The Goodison derby in October was eventful – Jack Rodwell getting sent off midway through the first half for a foul on Luis Suárez and Liverpool awarded a penalty just before half-time for a foul on the same player by Phil Jagielka. As has so often been the case this season Liverpool failed to put the penalty away – Tim Howard saving Dirk Kuyt’s effort – but Everton’s hopes of hanging on for a draw were dashed when Andy Carroll hit the opening goal twenty minutes from the end, Suárez making it 2-0 ten minutes later. Rodwell’s red card was later rescinded and questions were asked about what might have been had Martin Atkinson not been so quick to flash the card in the first place.
The break through in that derby came shortly after a double - substitution from Kenny Dalglish – Stewart Downing and Charlie Adam making way for Craig Bellamy and Steven Gerrard. It was Andy Carroll’s first goal of the season, a close-range left-foot shot from a Jose Enrique cross, but the introduction of Bellamy and Gerrard (still to make his first start of the season by that point) had been the difference that brought the stale mate of 45 minutes of 'attackers v defenders', 11 v 10, to an end.
By the time of the Anfield derby last month it was David Moyes making multiple substitutions in one go in a hope of taking something from the game. Steven Gerrard was on from the start for this one and had already bagged two by the time Moyes made his triple-substitution just after the hour mark. Gerrard left the pitch with the ball tucked up his shirt, completing his hat-trick just before the final whistle.
Moyes got a lot of stick from supporters for the side he’d picked, making six changes from a side that had beaten Spurs three days earlier. Liverpool made four changes too – but that was four changes from aside that lost their weekend match. Both sides had an eye on the FA Cup quarterfinals that were to be played the following weekend, but there wasn’t universal agreement that the changes either side made were done so with that in mind.
Liverpool had lost their last three leagues games, the last two following their success in the Carling Cup. The most recent one suggested the Reds had lost interest in the league after qualifying for Europe through that win at Wembley. But a side that loses interest in a derby is a side that has major problems – as demonstrated by Roy Hodgson’s version of Liverpool FC the season before – and this game stood out a mile as one of the big ones in what was left of LFC’s league fixture list.

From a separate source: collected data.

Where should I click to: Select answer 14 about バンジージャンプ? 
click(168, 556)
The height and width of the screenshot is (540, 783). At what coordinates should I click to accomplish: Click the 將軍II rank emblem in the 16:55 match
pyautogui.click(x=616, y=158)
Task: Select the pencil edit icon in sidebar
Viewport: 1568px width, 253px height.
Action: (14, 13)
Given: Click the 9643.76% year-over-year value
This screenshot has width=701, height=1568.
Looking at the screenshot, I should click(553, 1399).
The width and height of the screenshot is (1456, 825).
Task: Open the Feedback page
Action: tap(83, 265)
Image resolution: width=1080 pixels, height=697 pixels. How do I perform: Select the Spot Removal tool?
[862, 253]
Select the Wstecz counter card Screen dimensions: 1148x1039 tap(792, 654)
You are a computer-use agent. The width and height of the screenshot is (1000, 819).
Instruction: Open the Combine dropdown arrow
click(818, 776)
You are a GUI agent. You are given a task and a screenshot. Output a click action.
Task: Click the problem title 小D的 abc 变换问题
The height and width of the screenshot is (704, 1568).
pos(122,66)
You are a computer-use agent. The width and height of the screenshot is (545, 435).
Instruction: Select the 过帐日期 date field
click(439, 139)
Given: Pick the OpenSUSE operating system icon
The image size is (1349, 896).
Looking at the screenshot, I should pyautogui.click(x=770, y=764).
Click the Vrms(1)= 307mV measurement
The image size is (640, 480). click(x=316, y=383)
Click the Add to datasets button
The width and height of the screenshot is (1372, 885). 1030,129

The usual problem in a derby is ensuring players control their passion and use it in a positive way. Reds’ captain Steven Gerrard did exactly that. His hat-trick – featuring a celebration where he answered the away supporters’ singing by pointing out that the baby is his – earned him a match-ball that he’ll cherish almost as much as the medals he’s picked up since stepping from the Academy into the first team as a teenager all those years ago.
As for that form book, Everton had gone into the Anfield derby on the back of a nine-game unbeaten run in all competitions. They’d beaten top five sides Chelsea and Spurs during that run and their tails were high, or at least the supporters thought so. Time to get Liverpool back for that defeat in October, the defeat that was down in a big way to a wrongly awarded red card. Time to take back the bragging rights.
Whatever the reason for the six changes (some suggestions were that it gave the blues a more physical line-up, better suited to playing Liverpool in the old-fashioned derby way) the defeat is one of only two for the blues since early January, which more or less coincides with some shrewd work from David Moyes in the transfer window.
Moyes had already managed to get Landon Donovan on a two-month loan from LA Galaxy when he admitted that the money from the sale of Arteta had gone to the bank and not towards strengthening the squad. Blues fans were starting to protest, but by the end of the window he’d offloaded Luis Saha (free) and Diniyar Bilyaletdinov (c £5m) and brought in midfielder Darron Gibson from Manchester United, Steven Pienaar (on loan) from Spurs and what looks like the bargain of the January window in Nikica Jelavic, a £5.5m signing from Rangers.
As Everton improved Liverpool regressed, that win over Everton the only one they managed in the league in a run of nine games since January. Relegation candidates QPR came back from 2-0 down to beat the reds 3-2 a few days before their rivals for survival, Wigan, beat the reds 2-1 at Anfield. A defeat at Newcastle saw Liverpool’s depression sink yet further but it also showed that maybe Liverpool did care about league results. The problem was that when Liverpool weren’t looking disinterested and lethargic (as against Wigan) they were letting their frustrations get the better of them (Pepe Reina getting sent off as a result).
The lousy run ended for Liverpool away to Blackburn on Tuesday, but not without causing some more problems. Reina’s red at Newcastle meant he was suspended until after the semi-final and Doni was set to stand in. That was until he got a red card of his own with Liverpool 2-0 up, meaning Brad Jones – third choice this season – became Liverpool’s fourth goalkeeper in three games. He saved a penalty from former Everton striker Yakubu – with what was his first touch of the ball in a league game for Liverpool. Yakubu still managed to score twice – once from the spot – and Liverpool fans feared it was going to be another night of dropped points. But Liverpool responded better than perhaps they have all season, the ten men rarely looking a man short and finally getting a winner right at the end of the game, Andy Carroll the hero.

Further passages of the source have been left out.